LOS ANGELES — When an earthquake struck South America last weekend, the ground rumbled in Chile, the sea rose in the Pacific, and a day on Earth got shorter.

Not by much.

Earthlings ended up losing 1.26 millionth of a second of a day. You can't sense it. Nor can your dog — the one you insist senses approaching earthquakes — feel it.

But while other experts charted the shift of tectonic plates and the swell of ocean waters wrought by the quake, geophysicist Richard Gross mathematically calculated the temblor's disruption of the day. The thrust quake — in which plates underground move vertically — caused mass to move everywhere, according to Gross, and made the planet slightly denser.

"It got a bit more compact," Gross said. With the Earth's mass pulled a bit closer to its center, the planet rotates faster — "just like a spinning skater brings her arms in closer to her body to rotate faster," he said. When the planet rotates faster, the day shortens. Gross, who works at the Jet Propulsion Laboratory in La Canada Flintridge, Calif., studies the Earth's rotation and how it is affected by cataclysmic forces of nature.

While the Chilean quake shortened the day by 1.26 microseconds — the unit of time for millionths of a second — the 2004 Indian Ocean earthquake that triggered the catastrophic Asian tsunami shaved 7 microseconds off the day, according to Gross' calculations.

Of course, losing just 1.26 microseconds a day would take a couple of millennia to add up to one single second of lost time. (2,174 years to be more precise.)

Gross suggests that it's not worth tallying that way. "It takes a lot of these big earthquakes to add up to even a second," he said. "The bigger changes are in the liquid core within the Earth." Those changes can throw off a day by a whopping three or four milliseconds, he said. "Those are the things that cause us to have a leap second every year or so."

Winds and ocean currents are other forces plying the Earth, changing its shape and the length of its day, according to Gross.

Far from evoking that textbook illustration of a smooth round ball of continents and blue oceans, Gross describes Earth as a planet of unevenly distributed mass wobbling as it rotates around its imperfectly balanced axis, its physique woefully pear-shaped. "It's a bit fatter south of the equator," he said.

"The Earth is not completely elastic. It's kind of like putty," he said. "If you have a sudden shock to it, it will continue to deform later in response to that shock."
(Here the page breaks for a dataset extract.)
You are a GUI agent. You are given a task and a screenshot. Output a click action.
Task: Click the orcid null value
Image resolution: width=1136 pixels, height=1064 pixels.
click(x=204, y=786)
Gross only mathematically calculated these minute changes in day lengths. He is not sure it can be physically observed, even by sophisticated GPS equipment. "We have a network of receivers located globally," he said. "I don't think those GPS observations are going to be accurate enough. I'm going to look at the measurements, of course, but I would be surprised if I find anything."

So why do the math at all? "For the most part, the Earth's rotation changes all the time and doesn't have much practical consequence except here at JPL," Gross said. "We need to know this to navigate spacecraft to planets like Mars or Saturn." Since JPL's tracking stations for those craft are on Earth, "we need to know how Earth's orientation is changing."